Une autre bibliothèque
Mes yeux, sans doute, ne lisent pas ces phrases, et la plume qui les trace, allégorique, n'entretient qu'un rapport ambigu avec les lobes de mon cerveau. Nul support matériel – quoique Hume, par delà d'autres terres, continue d'affirmer que tout est matière – pour ce qui ne sera jamais lu, qui ne fut jamais écrit, seulement enregistré, voué à l'oubli sous un grotesque avatar mêlant chiffres et cryptogrammes.

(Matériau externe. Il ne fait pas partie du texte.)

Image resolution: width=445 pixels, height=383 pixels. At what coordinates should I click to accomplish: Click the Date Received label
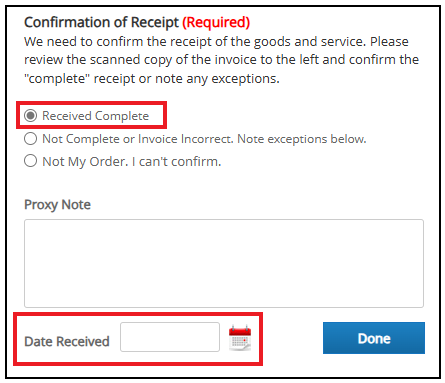pyautogui.click(x=67, y=341)
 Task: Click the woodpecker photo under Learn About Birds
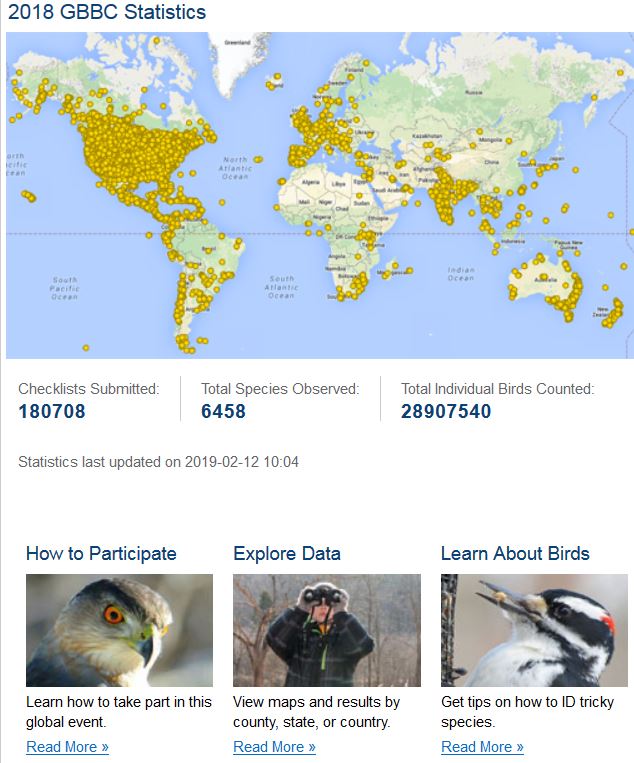click(x=534, y=630)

S'il ne tenait qu'à moi, on ne verrait bibliothèque que dans les dictionnaires et les contes argentins. Les méandres de papier, d'enluminures et de cuir tanné ont usé mes souvenirs, caillé mes rêves. Je suis Guillaume de Baskerville, prisonnier de flammes assassines autant que d'abstractions. J'ai tant songé, tant espéré. J'ai visualisé tant de couloirs chargés de livres, que les murs vides qui restent me sont torture. L'enfer exhale l'antiseptique. Une lumière froide congèle carrelages et parois. J'habite – semble-t-il – un dôme de plastique blanc, un faux dédale dont l'issue paraît si évidente qu'il serait sacrilège de l'emprunter. L'ombre ne pénètre jamais en ce lieu brillant, immaculé, étincelant. Elle lui préfère, non sans raison, les envers glauques de ma conscience et / ou l'illusion d'un grimoire, d'un conte ou de l'intrigue mal ficelée d'une tragi-comédie victorienne au dénouement convenu.
Mon statut purement protocolaire de narrateur anonyme n'induira en erreur aucun lecteur éventuel – dont, évidemment, je nie l'existence. La bibliothèque comprend tous les volumes et n'en contient pas un seul. Ses étagères vides grouillent de pages qui n'en sont guère, de paragraphes immolés, greffés à d'autres aberrations, monstruosités tenaces que de sanglants démiurges amputèrent au préalable pour des raisons d'ordre esthétiques.
L'utilisateur de la bibliothèque n'accède à ses fichiers qu'après d'étranges rites tactiles impliquant tout son être ainsi qu'un panneau de contrôle parodiant l'abécédaire et un écran de cristal. En théorie seulement, car les touches alphabétiques ont cédé la place à une série de fonctions, indéchiffrables pour le profane, et à cette créature hybride que l'on qualifiera volontiers de prolongement hypothétique au chercheur ou au bibliothécaire : une boîte plastique, moulant aisément toute paume, que le visiteur déplace spatialement pour évoluer entre les rayons, voyageant d'une figure à l'autre, d'une simple icône à une Bible, d'un document tronqué à l'extrait d'un chef-d’œuvre. L'aventureux intrus s'insinue entre les lignes, applique et modèle sa pensée selon des collages inédits, puis impose, architecte éphémère, l'illusoire création d'un bâtiment factice.
A de rares exceptions près, les bibliothécaires sont seuls habilités à déjouer les embûches que recèle la bibliothèque. Nombreux les égarés, les échoués, les noyés parmi les fiches, les notes et les myriades d'indices semés ça et là, paraphrasant peut-être l'influence illicite de leurs pensées secrètes. J'ai moi-même, à plusieurs reprises, croisé la route, interminable, d'une prostituée sans nom, dont le physique, protéiforme et multiple, venait et revenait sans cesse rompre le fil de mes recherches. Je me fourvoyai d'ailleurs plus d'une fois en des plages sans rivage, déserts surpeuplés et autres orgies solitaires.
On ne peut éteindre la bibliothèque. Sa mémoire évolutive réclame et avale sans détour, engrangeant à l'infini de nouvelles données pour les restituer plus tard sous une identité composite et polymorphe, incontinente et parfaite. Ses œuvres, pourtant, sont appelées à mourir, à se fondre en ribambelles d'autres combinaisons. La matière première a depuis longtemps disparu.